Americans rely on air conditioning a lot, and any homeowner will tell you it can get expensive. But there are more ways than one to air condition a building, and some green technology is very affordable.
Central air conditioning makes use of your ductwork to distribute cool air to every room in your house. The air is literally forced through the building, meaning it’s also forced through leaks in the ductwork and in the building’s shell itself. This alone can account for 20 percent of wasted energy. Also, do you really need air conditioning in every room? If not, that’s more wasted energy. You may want to think about green technology that serves a smaller area.
Consider a window-mounted air conditioning unit for the spaces you spend the most time in.
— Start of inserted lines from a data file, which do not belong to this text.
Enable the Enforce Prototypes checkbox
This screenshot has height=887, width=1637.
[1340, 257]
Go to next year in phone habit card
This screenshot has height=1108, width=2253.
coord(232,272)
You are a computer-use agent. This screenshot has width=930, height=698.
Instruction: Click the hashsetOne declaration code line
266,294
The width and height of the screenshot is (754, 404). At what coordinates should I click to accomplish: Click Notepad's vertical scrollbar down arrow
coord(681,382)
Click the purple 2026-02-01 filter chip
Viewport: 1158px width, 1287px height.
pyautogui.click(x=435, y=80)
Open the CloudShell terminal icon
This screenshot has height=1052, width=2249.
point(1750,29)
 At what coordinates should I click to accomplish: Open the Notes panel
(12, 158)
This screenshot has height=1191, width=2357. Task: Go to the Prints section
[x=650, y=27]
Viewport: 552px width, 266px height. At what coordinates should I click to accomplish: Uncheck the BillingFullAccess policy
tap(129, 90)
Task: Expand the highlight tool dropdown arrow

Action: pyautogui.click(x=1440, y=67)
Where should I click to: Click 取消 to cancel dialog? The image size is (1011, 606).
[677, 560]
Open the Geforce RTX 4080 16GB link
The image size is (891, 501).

If you close the doors on rooms that don’t need to be cooled, window-mounted units can be very efficient.
You might also think about installing a ductless mini-split. This air conditioning unit includes indoor and outdoor components, like a regular air conditioner. The compressor is outside, while the air handler is mounted inside–often in an inconspicuous area close to the ceiling. The two are connected by a cable that’s passed through a small hole in your wall. Mini-splits are quiet, and some models incorporate green technology that filters air while cooling it.
Whichever air conditioning technology you opt for, look for an Energy Star qualified model to be sure it’s at least 15 percent more efficient than the minimum federal standards. In conventional air conditioning units, look for high SEER ratings (a 14 is considered good, but 2o or higher is the best). The SEER tells you how efficiently the system uses energy over the course of a cooling season.